Gram-negative bacteria-induced sepsis remains the leading cause of acute renal failure (11). One of the mechanisms of sepsis-induced acute renal failure involves the release of bacterial endotoxin into the circulation, which activates interconnected inflammatory cascades in the kidney, ultimately leading to renal injury (12,13). The production of inflammatory mediators is important in the pathophysiology of inflammation in renal injury. The present study determined the role of lumican in LPS-induced systemic inflammation and renal injury using a mouse model of endotoxemia. It was demonstrated that lumican exacerbated LPS-induced inflammation and renal injury in murine models of sepsis. The potential mechanism may be partly through the adjustment of the TLR4-nuclear factor (NF)κB pathway.
Materials and methods
Experimental animals
C57 mice were cross-bred with EF1-Lum transgenic mice overexpressing lumican under the control of the EF1 promoter. Following genotyping, the transgenic EF1-Lum mice from one line were used in the present study and were compared with age-matched and strain-matched C57 mice. A total of 20 male C57BL/6 mice and 20 lumican transgenic mice at 8–10 weeks of age, weighing 20–25 g, were obtained from the Experimental Animal Center of China Medical University (Shenyang, China). The mice were housed in rooms maintained at 26°C and a 12-h light/dark cycle for at least one week to acclimatize to the surroundings, with free access to water and standard mouse chow. The study was approved by the ethics committee of the China Medical University (Shenyang, China) and conformed with the guide for the care and use of laboratory animals published by the National Institutes of Health (Bethesda, MA, USA).
Experimental protocols
The mice were randomly divided into four groups: Wild-type control (WT CTR), wild-type LPS (WT LPS), lumican transgenic control (TG CTR) and transgenic LPS (TG LPS). A mouse model of endotoxemia, with intraperitoneal injection of a dose of LPS (Escherichia coli serotype 055: B5; Sigma-Aldrich, St. Louis, MO, USA) was used. Various doses of LPS were used (10, 15 and 20 mg/kg body weight) and the lowest dose was selected since it was sufficient to induce septic shock in wild-type mice. Each mouse in the LPS group was administered 10 mg/kg body weight LPS. In the control group, an equal volume of sterile saline (Beijing Tiantan Biological Products Co., Ltd, Beijing, China) was administered.

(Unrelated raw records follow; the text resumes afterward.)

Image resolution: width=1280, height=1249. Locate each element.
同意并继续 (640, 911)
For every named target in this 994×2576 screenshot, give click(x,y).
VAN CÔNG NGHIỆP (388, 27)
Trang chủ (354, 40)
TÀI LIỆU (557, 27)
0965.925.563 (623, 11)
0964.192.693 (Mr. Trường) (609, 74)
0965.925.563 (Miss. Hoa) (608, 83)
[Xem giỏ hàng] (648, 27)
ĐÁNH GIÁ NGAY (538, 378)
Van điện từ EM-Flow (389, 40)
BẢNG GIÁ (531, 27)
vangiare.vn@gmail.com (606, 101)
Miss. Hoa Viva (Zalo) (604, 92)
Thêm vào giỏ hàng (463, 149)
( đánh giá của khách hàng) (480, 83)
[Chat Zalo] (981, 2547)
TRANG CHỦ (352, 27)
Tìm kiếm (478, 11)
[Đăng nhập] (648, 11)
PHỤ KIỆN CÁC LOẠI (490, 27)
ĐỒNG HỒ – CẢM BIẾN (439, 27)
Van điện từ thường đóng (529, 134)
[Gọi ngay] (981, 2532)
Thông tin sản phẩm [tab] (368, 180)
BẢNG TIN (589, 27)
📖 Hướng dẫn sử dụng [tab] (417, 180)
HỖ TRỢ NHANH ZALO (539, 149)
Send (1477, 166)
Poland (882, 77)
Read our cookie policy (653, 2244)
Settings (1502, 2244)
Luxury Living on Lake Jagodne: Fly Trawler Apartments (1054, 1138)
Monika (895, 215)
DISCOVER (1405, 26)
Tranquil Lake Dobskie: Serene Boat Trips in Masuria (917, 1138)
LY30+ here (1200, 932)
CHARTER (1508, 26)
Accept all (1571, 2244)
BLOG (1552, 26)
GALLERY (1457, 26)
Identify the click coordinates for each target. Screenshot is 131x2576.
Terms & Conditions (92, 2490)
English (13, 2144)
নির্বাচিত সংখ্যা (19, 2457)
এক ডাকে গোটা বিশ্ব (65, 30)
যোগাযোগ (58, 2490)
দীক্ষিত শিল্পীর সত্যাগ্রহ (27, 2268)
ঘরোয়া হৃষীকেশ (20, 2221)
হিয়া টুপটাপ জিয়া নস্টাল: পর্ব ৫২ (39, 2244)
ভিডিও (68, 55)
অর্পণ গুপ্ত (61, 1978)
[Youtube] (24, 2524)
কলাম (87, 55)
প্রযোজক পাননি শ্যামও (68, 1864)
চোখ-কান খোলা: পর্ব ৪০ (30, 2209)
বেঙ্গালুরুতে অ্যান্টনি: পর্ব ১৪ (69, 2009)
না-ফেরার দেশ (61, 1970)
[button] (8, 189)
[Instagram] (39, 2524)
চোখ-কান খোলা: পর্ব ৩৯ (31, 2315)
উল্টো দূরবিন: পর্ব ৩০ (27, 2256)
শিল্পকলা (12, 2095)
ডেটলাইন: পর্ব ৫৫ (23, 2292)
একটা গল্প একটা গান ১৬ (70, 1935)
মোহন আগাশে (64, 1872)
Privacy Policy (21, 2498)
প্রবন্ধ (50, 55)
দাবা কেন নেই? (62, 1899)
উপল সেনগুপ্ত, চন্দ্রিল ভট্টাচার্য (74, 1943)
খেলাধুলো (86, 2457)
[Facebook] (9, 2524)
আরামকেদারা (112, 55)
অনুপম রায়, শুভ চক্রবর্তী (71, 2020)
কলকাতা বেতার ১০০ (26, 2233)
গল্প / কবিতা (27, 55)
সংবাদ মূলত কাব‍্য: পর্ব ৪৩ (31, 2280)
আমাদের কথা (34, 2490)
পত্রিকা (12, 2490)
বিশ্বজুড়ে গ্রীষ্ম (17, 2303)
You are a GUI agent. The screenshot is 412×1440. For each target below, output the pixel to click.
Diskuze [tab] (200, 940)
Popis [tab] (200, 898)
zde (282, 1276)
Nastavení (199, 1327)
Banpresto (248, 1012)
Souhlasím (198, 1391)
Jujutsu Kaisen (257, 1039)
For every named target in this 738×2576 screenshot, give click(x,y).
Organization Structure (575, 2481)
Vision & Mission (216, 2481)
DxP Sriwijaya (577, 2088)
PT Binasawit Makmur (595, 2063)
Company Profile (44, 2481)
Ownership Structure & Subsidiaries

Blood samples (0.5 ml) were collected from the inferior vena cava of the mice while the mice were under anesthesia with isoflurane (2%; Abbott Laboratories Co., Shanghai, China), at 24 h following LPS injection. The blood samples were immediately centrifuged at 1,000 × g for 20 min and the serum was stored at −80°C. Following the collection of blood, the mice were sacrificed by cervical dislocation and the kidneys were excised. Each of these experimental groups included ten mice.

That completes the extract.